Adult Stem cells versus Embryonic Stem Cells
Apart from the differences in sources, human embryonic and adult stem cells each offer advantages and disadvantages when channeled for potential use for cell-based regenerative therapies.
They differ in number and type of differentiated cell types they can become.
Differentiation Capacity
While embryonic stem cells can become all cell types of the body because they are pluripotent, adult stem cells are limited to differentiating into their tissue of origin.
Growth
Embryonic stem cells can be grown relatively easily in culture. Adult stem cells are rare and isolating these cells from an adult tissue is difficult. Moreover, ways to increase their population in cell culture is yet to be found.

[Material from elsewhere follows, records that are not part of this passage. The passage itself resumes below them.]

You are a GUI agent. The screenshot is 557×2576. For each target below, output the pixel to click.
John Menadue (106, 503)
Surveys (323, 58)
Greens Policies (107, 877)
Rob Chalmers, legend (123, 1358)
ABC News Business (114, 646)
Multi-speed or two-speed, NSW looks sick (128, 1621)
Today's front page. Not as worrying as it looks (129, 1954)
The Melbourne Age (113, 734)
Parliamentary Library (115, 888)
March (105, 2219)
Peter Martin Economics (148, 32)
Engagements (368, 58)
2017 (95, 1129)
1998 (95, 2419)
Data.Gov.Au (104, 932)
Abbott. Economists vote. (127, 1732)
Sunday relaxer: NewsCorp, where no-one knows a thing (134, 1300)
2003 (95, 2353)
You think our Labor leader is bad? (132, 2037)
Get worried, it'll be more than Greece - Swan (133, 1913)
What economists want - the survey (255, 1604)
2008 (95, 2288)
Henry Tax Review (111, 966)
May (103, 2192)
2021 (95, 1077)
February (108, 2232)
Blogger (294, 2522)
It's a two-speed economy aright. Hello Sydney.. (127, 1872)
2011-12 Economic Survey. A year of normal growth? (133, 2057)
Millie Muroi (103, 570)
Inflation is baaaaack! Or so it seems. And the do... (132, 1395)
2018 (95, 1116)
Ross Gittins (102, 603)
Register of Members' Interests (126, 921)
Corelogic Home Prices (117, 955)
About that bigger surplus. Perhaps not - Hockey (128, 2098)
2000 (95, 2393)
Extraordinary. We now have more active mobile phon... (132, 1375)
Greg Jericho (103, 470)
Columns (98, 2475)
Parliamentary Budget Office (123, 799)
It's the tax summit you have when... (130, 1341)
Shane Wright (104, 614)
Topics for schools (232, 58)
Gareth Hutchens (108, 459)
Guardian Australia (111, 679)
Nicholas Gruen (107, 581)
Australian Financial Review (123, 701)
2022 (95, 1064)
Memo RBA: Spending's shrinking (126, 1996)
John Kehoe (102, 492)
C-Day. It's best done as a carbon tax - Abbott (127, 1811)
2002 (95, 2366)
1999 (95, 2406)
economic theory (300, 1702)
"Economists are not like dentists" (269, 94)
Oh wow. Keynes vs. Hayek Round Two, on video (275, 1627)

This is an important difference, as large numbers of cells are needed for stem cell replacement therapies.
Rejection Chances
Embryonic and adult stem cells may differ in the likelihood of being rejected after transplantation. Though not supported by any scientific evidence, adult stem cells, and tissues derived from them, are currently believed less likely to initiate rejection after transplantation. This is because a patient’s own cells could be expanded in culture, coaxed into assuming a specific cell type and then reintroduced into the patient.
The use of adult stem cells and tissues derived from the patient’s own adult stem cells would mean that the cells are less likely to be rejected by the immune system.
This represents a significant advantage, as immune rejection can be circumvented only by continuous administration of immunosuppressive drugs, and the drugs themselves may cause serious side effects.
Fetal Stem Cells
Research with fetal tissue so far has been limited to only a few cell types: neural stem cells, including neural crest cells; hematopoietic stem cells; and pancreatic islet progenitors.
Neural stem cells, which are numerous in the fetal brain, can be isolated and grown in an undifferentiated form in culture, and they have been shown to differentiate into the three main types of brain cells.
These cells have been used in rodent models of Parkinson’s disease.
The fetal liver and blood are rich sources of hematopoietic stem cells, which are responsible for generating multiple cell types in blood, but their properties have not been extensively investigated. The umbilical cord and placenta are also rich sources of hematopoietic stem cells.